Sound normal right?  It was also topped with:
Corn
Bean sprouts

Well it was the only "Hot" food available that we did not have to make ourselves.


----------



## Scott DeWar (Apr 29, 2011)

ok, sorry to the Netherlander, but i had to look up: Shawarma
and this is what i got:

Shawarma is a little piece of heaven, right here on Earth. Shawarma is a lot like a gyro, kind of like a taco, but so different in many ways. ...

as for the descriptions it gave, i would have to say that a pizza of this content is strange, but sounds really good!!


----------



## Dioltach (Apr 29, 2011)

Scott DeWar said:


> Shawarma is a little piece of heaven, right here on Earth. Shawarma is a lot like a gyro, kind of like a taco, but so different in many ways. ...
> 
> as for the descriptions it gave, i would have to say that a pizza of this content is strange, but sounds really good!!




It's a North African version of something like a cross between gyros and donner. Brilliant by itself, and great on a pizza.


----------



## Scott DeWar (Apr 29, 2011)

My stomach seems it is a good idea, but that could be the fact i have not had breakfast yet.


----------



## Rhun (Apr 29, 2011)

Scott DeWar said:


> My stomach seems it is a good idea, but that could be the fact i have not had breakfast yet.




Breakfast is the most important meal of the day, they say. And cold pizza makes for a great bachelor's breakfast.


----------



## Scott DeWar (Apr 30, 2011)

cold pizza and warm beer, right?


----------



## megamania (May 1, 2011)

Thunderfoot said:


> While in the military in Germany a common topping was tuna...
> And the pepperoni there was actually salami - good but . . . different.
> Also, while there I saw a Greek variation of pizza that used goat.
> 
> And while I never actually saw it myself, someone who I knew that was stationed in Berlin said the Russian's across the wall (at the time) liked their pizza with borscht pulp (i.e. boiled beets).




I just lost my appetite


----------



## megamania (May 1, 2011)

Rhun said:


> Breakfast is the most important meal of the day, they say. And cold pizza makes for a great bachelor's breakfast.

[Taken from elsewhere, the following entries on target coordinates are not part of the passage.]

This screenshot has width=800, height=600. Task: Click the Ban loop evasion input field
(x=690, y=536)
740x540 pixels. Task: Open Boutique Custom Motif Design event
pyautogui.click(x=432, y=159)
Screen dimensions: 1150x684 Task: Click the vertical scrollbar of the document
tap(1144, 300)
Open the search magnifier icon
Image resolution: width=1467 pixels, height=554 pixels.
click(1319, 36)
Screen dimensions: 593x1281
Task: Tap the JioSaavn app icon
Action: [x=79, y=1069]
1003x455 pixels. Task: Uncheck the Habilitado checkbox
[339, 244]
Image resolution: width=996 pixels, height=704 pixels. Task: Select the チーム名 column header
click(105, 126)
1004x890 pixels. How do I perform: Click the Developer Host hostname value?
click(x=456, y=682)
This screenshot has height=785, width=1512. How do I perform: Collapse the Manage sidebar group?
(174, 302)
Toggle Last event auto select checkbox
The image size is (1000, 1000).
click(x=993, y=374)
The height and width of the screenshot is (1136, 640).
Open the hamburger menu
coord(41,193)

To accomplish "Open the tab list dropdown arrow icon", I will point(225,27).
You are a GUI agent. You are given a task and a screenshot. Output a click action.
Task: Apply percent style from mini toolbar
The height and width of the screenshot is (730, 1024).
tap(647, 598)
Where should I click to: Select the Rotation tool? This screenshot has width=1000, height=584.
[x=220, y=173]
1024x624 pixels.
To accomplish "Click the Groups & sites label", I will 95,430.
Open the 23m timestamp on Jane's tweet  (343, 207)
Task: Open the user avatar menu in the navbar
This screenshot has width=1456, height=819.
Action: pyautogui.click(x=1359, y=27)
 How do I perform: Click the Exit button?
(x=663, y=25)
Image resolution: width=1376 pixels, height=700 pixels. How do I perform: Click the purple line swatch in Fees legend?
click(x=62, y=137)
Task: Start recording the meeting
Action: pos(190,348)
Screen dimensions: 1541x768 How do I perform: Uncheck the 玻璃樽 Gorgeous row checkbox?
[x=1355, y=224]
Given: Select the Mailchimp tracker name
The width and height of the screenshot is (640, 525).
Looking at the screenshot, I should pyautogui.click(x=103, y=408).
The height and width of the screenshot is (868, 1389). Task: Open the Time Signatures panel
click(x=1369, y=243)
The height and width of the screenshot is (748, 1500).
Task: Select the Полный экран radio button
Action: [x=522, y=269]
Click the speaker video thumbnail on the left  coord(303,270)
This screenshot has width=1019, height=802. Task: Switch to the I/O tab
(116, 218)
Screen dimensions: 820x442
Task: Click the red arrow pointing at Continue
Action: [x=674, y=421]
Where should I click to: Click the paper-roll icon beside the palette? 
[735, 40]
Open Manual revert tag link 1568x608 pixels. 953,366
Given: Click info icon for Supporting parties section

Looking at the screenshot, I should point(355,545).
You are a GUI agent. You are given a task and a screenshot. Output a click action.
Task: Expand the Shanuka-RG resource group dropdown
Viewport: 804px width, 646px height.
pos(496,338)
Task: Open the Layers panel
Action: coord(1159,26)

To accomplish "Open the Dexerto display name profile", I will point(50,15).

...oh.... there's my appetite


----------



## Thanee (May 2, 2011)

Dannyalcatraz said:


> a lox pizza




Liquid oxygen sure makes for a weird pizza topping. 

Bye
Thanee


----------



## Dannyalcatraz (May 2, 2011)

Thanee said:


> Liquid oxygen sure makes for a weird pizza topping.
> 
> Bye
> Thanee




It rockets right through you, you know.


----------



## Rhun (May 2, 2011)

Scott DeWar said:


> cold pizza and warm beer, right?




I'm NEVER a fan of warm beer.


----------



## Scott DeWar (May 2, 2011)

Many of the fine beers and ales are better at room temp!


----------



## Banshee16 (May 2, 2011)

Hmmm....oddest things...

I used to put raisins on pizza when I was young.  I've since grown out of that habit.

Other odd things.....olives (with pits included) at a place I visited in Rome last year (oddly, in the middle of Rome, it was one of the worst pizzas I've had anywhere).

Pine nuts..

Smoked salmon (in Paris).

Sunny side up Eggs (also in Paris).

Incidentally, out of all the pizzas I've had, probably the best pizza I've ever had was in Quebec City, in a placed called "Portofino".  Beautiful little location in the old city, with a wood fired oven.  It's Italian/European style thin crust pizza, and really, really well done.

Banshee


----------



## Rhun (May 2, 2011)

Scott DeWar said:


> Many of the fine beers and ales are better at room temp!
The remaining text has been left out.